Toffler also predicts attacks on the nation-state from above and below and progressive obsolescence of the nation-state itself. These may include a gradual loss of people's willingness to use the nation-state to solve problems, the rise of regional interests. Third Wave mentions an expected transformation of the democratic information exchange from periodic polling toward a more direct and frequent interaction between the government and its populace. Toffler begins to indicate that knowledge and information rather than industrial capacity will be the primary determinant of power and its distribution. This is discussed more fully in the sequel Powershift.

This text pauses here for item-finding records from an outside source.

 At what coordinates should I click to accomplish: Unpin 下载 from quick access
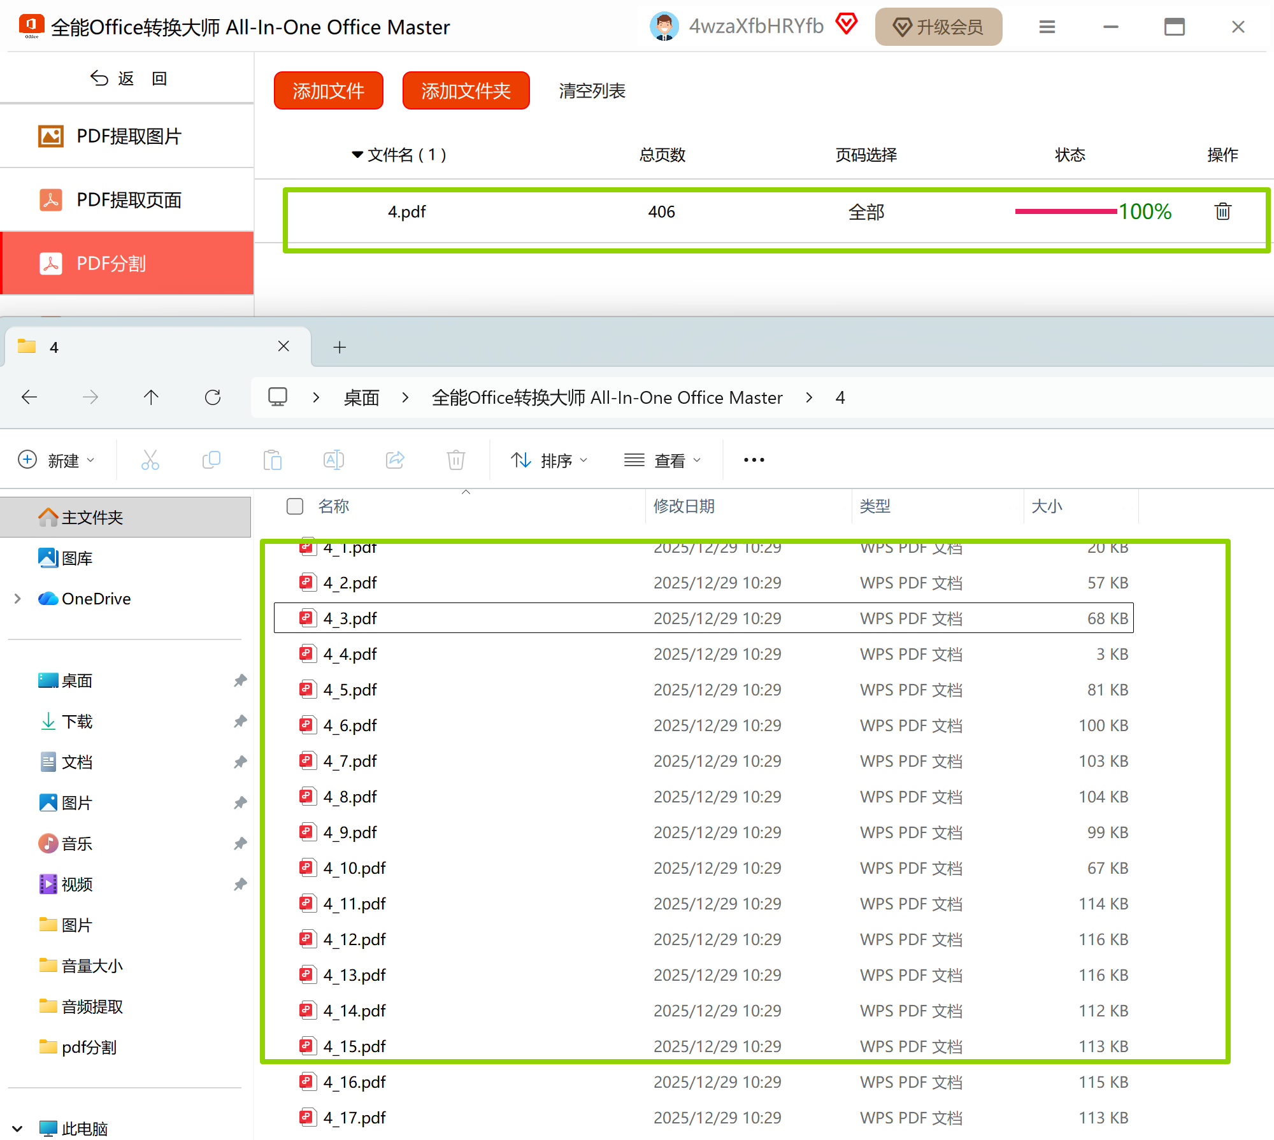pos(240,721)
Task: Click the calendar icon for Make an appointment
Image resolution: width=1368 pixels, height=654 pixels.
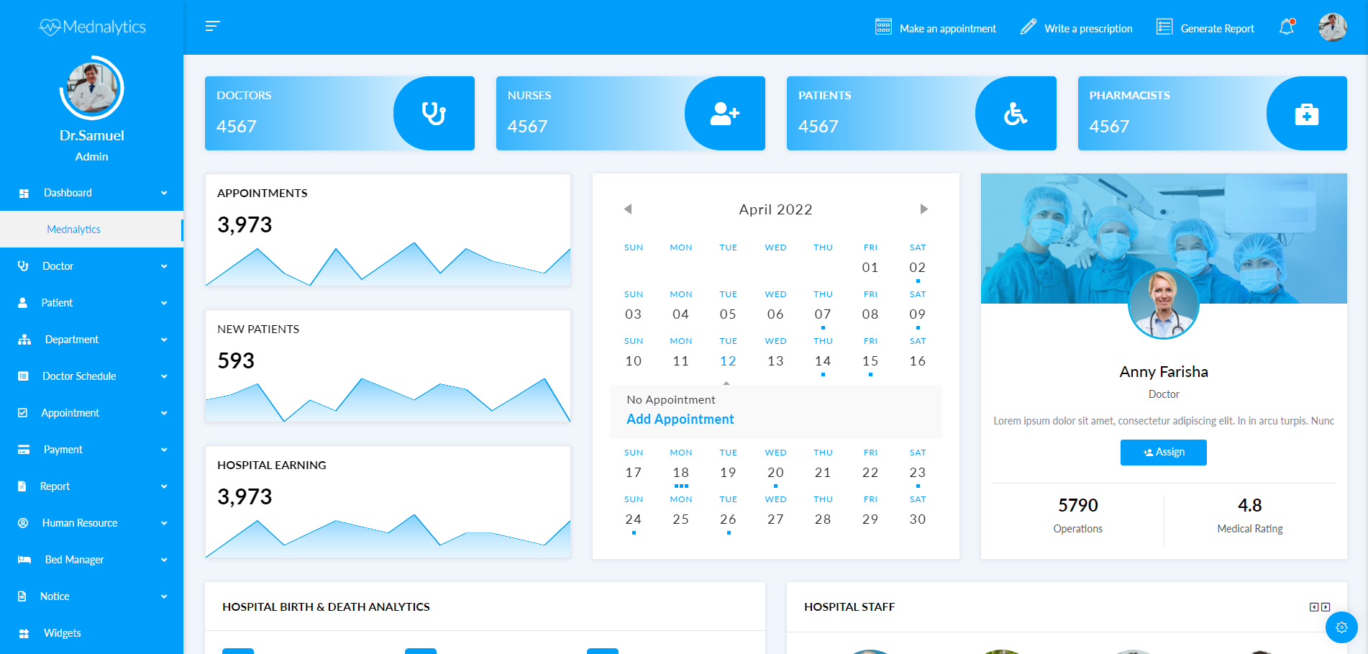Action: click(x=883, y=27)
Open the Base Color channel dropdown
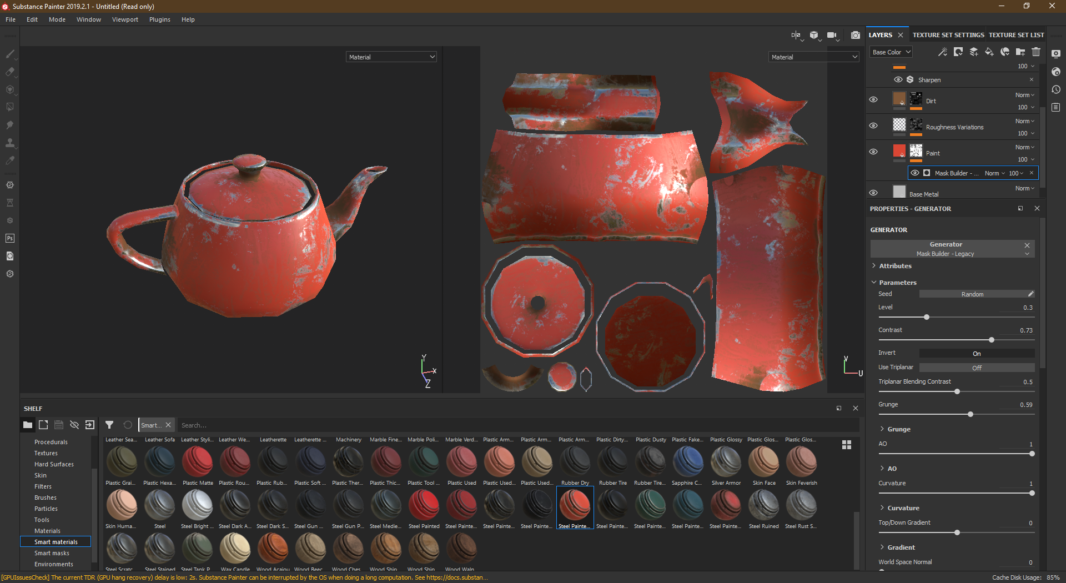This screenshot has width=1066, height=583. (x=891, y=52)
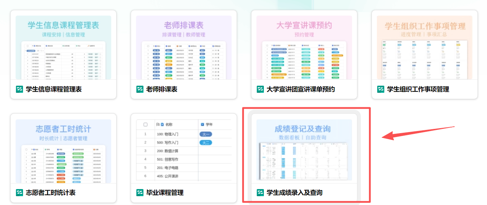
Task: Click the 大二 tag in the 学年 column
Action: coord(206,143)
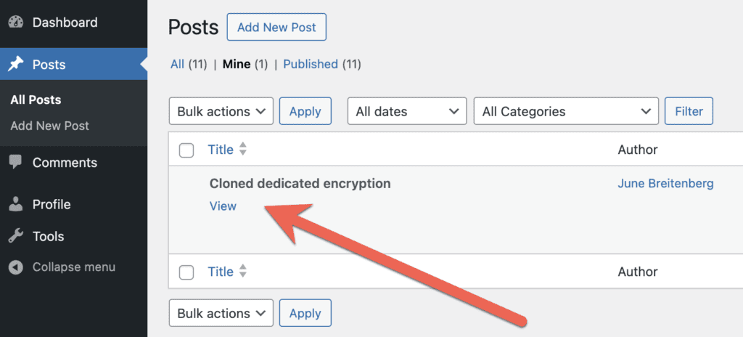Show the Published posts filter
Viewport: 743px width, 337px height.
pos(311,64)
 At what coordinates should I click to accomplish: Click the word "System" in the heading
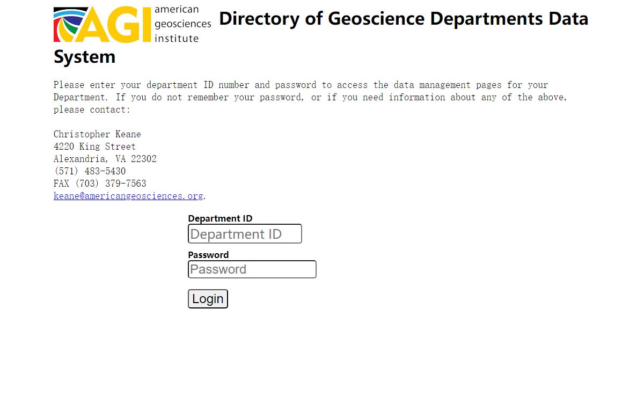(x=84, y=57)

His concept of an "electronic cottage" where a large demographic works from home using fast communication devices to interact with the economy. These individuals are termed "prosumers" when they both produce and consume a product. An example, not included in the book, is individuals who work from home, purchase solar panels, and then use the electricity they generate to produce goods they sell. Discussing the book in a later interview, Toffler said that industrial-style, centralized, top-down bureaucratic planning would be replaced by a more open, democratic, decentralized style which he called "anticipatory democracy".

==Kim Dae-jung==
While imprisoned under military rule in South Korea, the future president of South Korea, Kim Dae-jung was handed this book by his wife. In his autobiography, Kim said The Third Wave was the inspiration that gave him a dream of making Korea an "ICT (information and communications technology) powerhouse". Today, South Korea's cyberinfrastructure is considered to be his great legacy.

== Reviews ==
The book was reviewed by Maciej Parowski for Polish magazine "Fantastyka" (3/87, p.53).